The History of Monuments, 125x4200cm, c-print, 2010

 

In Chinese dictionary, monument is described as a gigantic monument, referring to incredible masterpieces, great achievements, valuable objects or famous examples, in particular, referring to talents and successes in art or intelligence recorded or preserved so far. We all hope we will be remembered by history, dreaming to be inscribed onto this historic gigantic monument. However, the monument is too small to record all of us. Therefore history has been changed with records on the monument being smeared and reconstructed.

In China, every profession, every working unit, every office will have its daily agenda, monthly report, and annual sum-up. People tend to summarize the excellence of the history at an interval of every five-year, every ten year or every century. We screen flashbacks and review what we gain and what we lose, our successes and fallouts over the past life and work processes. This kind of summary recorded in a monumental style can be seen along a long window corridor display in local communities as s well as in China National History Museum.

As a late comer, upon viewing the past history, we discover dramatic changes in the historical records. Why have these records been changed? Because some one “tamper with” and “make up” other versions of history, hoping “we” to be remembered by the history and not the rest of others, “our” achievements be highlighted while others be dwindled. Nobody refuses to be cited or quoted in an “official history” and be inscribed on a monument for respect. Therefore, I often doubt the validity of such profoundly “manufactured history”. History often has two versions, the official one and the unofficial one. I am more interested in the unofficial one which draws all our attention closely. We need another story of the unofficial history to approve of “a valid official record” in our heart.

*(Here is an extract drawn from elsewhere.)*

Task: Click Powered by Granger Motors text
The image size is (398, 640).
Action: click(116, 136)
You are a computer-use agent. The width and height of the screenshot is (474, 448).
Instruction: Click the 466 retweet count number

In the summer of 2009, I continued shooting for fifteen days, and finished “The history of Monuments”. I invited about 200 models, used fifteen 8 by ten positive films to make a relief-like photo-mural, the size of which is 1.25 x 42 meters. This image is printed onto a whole roll of Kodak paper. Actually I don’t care about history. I am only interested in the extreme length of a photoe. If there is a 100-meter-long photo paper, I will be able to put in a lot more “valuable” stuff and create a 100-meter long photo. The historical figures and contents in this photo work are not that important. In the “The History of Monuments”, I put in some famous people recorded in the official history of many civilizations, and also some small potatoes in the unofficial history. There is a lot of rubbish as well as some useful daily goods. These shattered pieces of people and objects construct a monumental history in my own mind. Maybe it is an unofficial part of the history in the standard of the official history, maybe vice versa.